## WORK TASK
Transcribe every entry that follows, word for word, and omit the images.

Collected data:
###
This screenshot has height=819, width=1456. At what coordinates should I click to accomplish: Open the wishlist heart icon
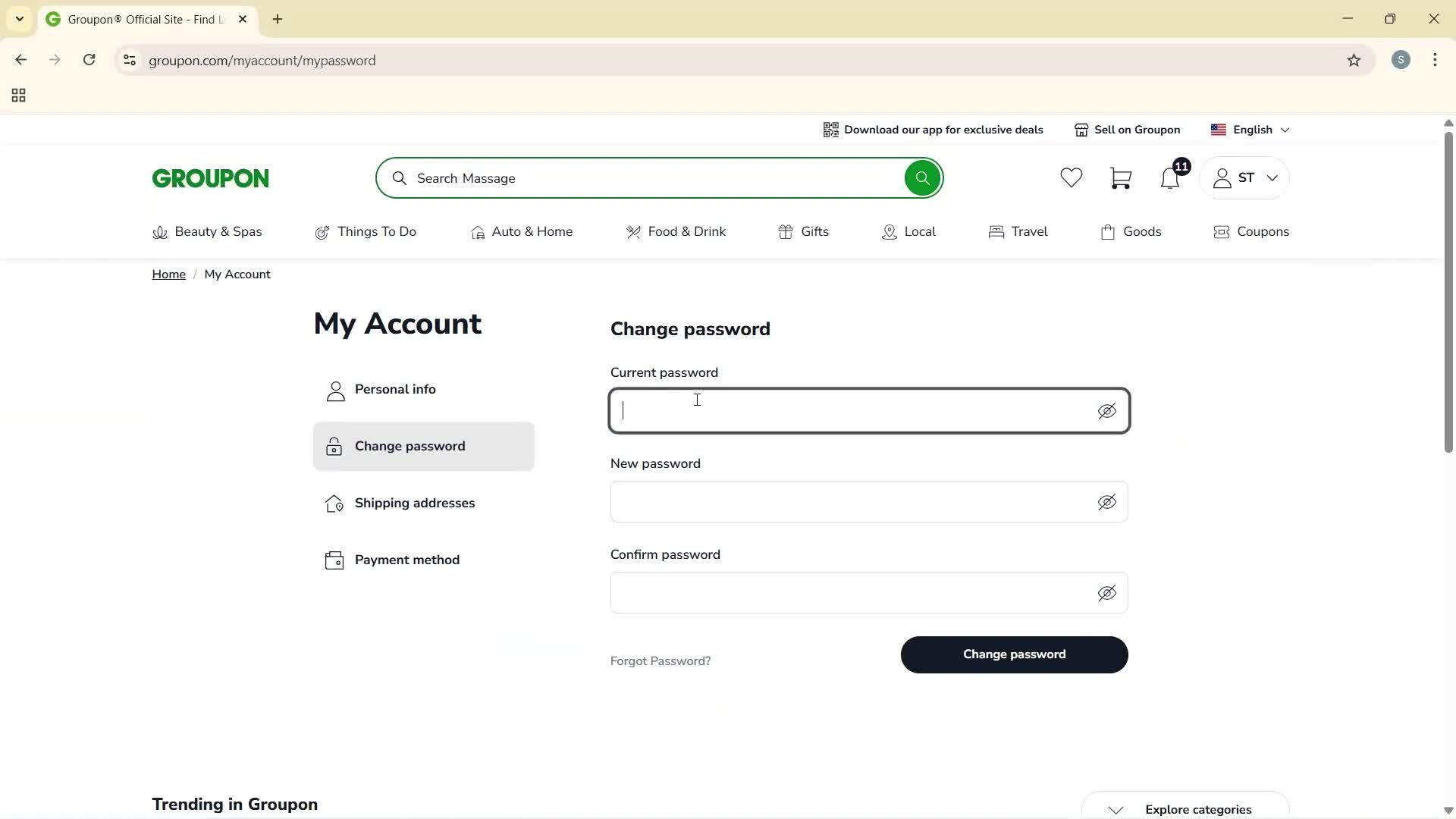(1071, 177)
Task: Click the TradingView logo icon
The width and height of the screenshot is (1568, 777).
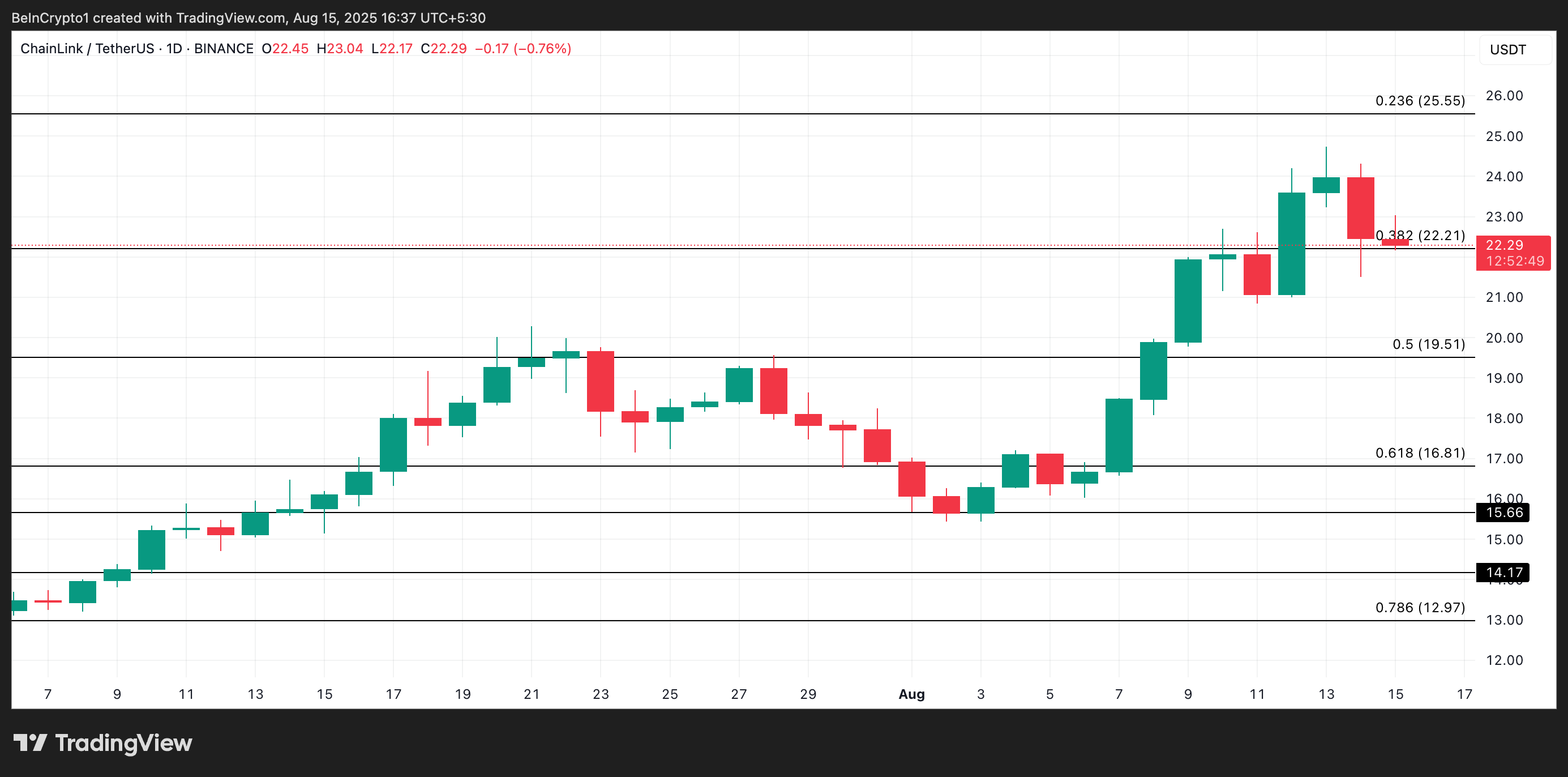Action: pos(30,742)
###
## RESPONSE TO THE TASK
This screenshot has height=819, width=1456. At what coordinates should I click to accomplish: Open the wishlist heart icon
(1071, 177)
Task: Click the TradingView logo icon
The width and height of the screenshot is (1568, 777).
Action: pos(30,742)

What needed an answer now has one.